** Document text follows **
Data protection

Data Protection Legislation Principles

  • Data Protection Act (1998): Primary UK law regulating the use of personal data. Aims to protect people’s privacy rights.
  • Eight principles of data protection: The Act hinges on these principles that organisations must adhere to when handling personal data.

Eight Principles

  • Fair and lawful processing: Personal data must be processed fairly and within the confines of the law.
  • Purpose limitation: Data should only be collected for specified, explicit and legitimate purposes.
  • Data minimisation: Collected data must be adequate, relevant and not excessive in relation to the purpose/s they are processed.
  • Accuracy: Personal data should be accurate, and, where necessary, kept up to date.
  • Storage limitation: Keep data for no longer than necessary for the purposes for which the personal data are processed.
  • Integrity and confidentiality: Data must be handled in a manner ensuring appropriate security - including protection against unauthorised or unlawful processing and against accidental loss, destruction or damage.
  • Accountability: The data controller should not only be compliant but demonstrate compliance with the principles.
  • Rights of Data Subjects: Individual rights to be informed, access data, object to processing, rectify inaccuracies, erasure or ‘right to be forgotten’, data portability, restriction of processing, and automated decision-making and profiling rights.

GDPR

  • General Data Protection Regulation (GDPR): European Union regulation superseding the Data Protection Act 1998, took effect in May 2018.
** End of Document text **
** Supplied material follows **
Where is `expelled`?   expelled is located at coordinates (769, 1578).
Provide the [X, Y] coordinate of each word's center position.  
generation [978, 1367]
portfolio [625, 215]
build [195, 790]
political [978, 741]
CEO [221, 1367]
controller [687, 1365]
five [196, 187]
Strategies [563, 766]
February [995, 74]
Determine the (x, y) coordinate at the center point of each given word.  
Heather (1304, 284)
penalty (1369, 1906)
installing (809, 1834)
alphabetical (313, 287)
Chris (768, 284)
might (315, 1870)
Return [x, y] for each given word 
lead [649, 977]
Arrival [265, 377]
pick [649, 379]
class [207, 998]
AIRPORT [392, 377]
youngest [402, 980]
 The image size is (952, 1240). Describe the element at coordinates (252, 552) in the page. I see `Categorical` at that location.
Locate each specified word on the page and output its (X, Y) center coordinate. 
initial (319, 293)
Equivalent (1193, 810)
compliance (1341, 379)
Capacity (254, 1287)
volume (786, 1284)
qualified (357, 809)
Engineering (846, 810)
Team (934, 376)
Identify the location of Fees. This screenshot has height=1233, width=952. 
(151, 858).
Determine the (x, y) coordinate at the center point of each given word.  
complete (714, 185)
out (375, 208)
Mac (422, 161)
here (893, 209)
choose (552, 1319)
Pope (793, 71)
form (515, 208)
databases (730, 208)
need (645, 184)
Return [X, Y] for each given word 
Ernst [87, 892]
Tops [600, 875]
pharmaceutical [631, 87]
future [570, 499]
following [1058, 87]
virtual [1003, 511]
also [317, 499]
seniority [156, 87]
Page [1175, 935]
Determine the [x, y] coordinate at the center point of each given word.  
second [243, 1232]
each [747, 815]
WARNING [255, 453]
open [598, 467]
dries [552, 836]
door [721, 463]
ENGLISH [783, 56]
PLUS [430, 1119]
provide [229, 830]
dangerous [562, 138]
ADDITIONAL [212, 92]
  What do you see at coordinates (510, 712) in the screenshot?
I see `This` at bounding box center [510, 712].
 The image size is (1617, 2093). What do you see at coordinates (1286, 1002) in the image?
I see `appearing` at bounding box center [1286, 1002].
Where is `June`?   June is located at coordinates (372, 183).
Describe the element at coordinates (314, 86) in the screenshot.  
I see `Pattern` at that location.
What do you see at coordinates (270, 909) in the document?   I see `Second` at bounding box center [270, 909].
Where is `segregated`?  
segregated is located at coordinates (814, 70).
** End of Supplied material **
▶ **Work instructions**:
1 - Do these statements agree with the data protection text? Answer yes or no for each, and quote the words from the text that decide it.
(a) The Data Protection Act (1998) is the primary UK law regulating the use of personal data.
(b) The GDPR took effect in May 2016.
(c) Under the accuracy principle, personal data should be kept up to date where necessary.
2 - Continue the data protection text from where it stops.
The rows are separate material from the data protection text.

▶ **Your written answers**:
1 -
(a) Yes: "Primary UK law regulating the use of personal data."
(b) No: "took effect in May 2018."
(c) Yes: "Personal data should be accurate, and, where necessary, kept up to date."

2 -
  • Extra-territorial: GDPR applies to all organisations worldwide that process personal data of EU residents.
  • Tough Penalties: Non-compliance can lead to hefty fines (up to 4% of annual global turnover or €20 Million).

IT Security Measures

  • Firewalls: Protects networks from unauthorised access.
  • Antivirus Software: Helps protect computers from malicious software, or malware.
  • Encryption: Coding information so only authorised users can access it.
  • Back-ups: Make regular copies of files so they can be recovered if originals are lost or damaged.
  • Passwords and access rights: Restricts access to authorised individuals only.
  • Physical security: Protection of hardware against theft or damage (e.g. secure doors, ID cards).

Consequences of lacking Data Protection

  • Financial loss: Due to fines or loss of business.
  • Reputation damage: Employees, customers, and other stakeholders may lose trust.
  • Legal consequences: Potential for litigation and penalties.
  • Operational problems: Data breaches can disrupt normal business operations.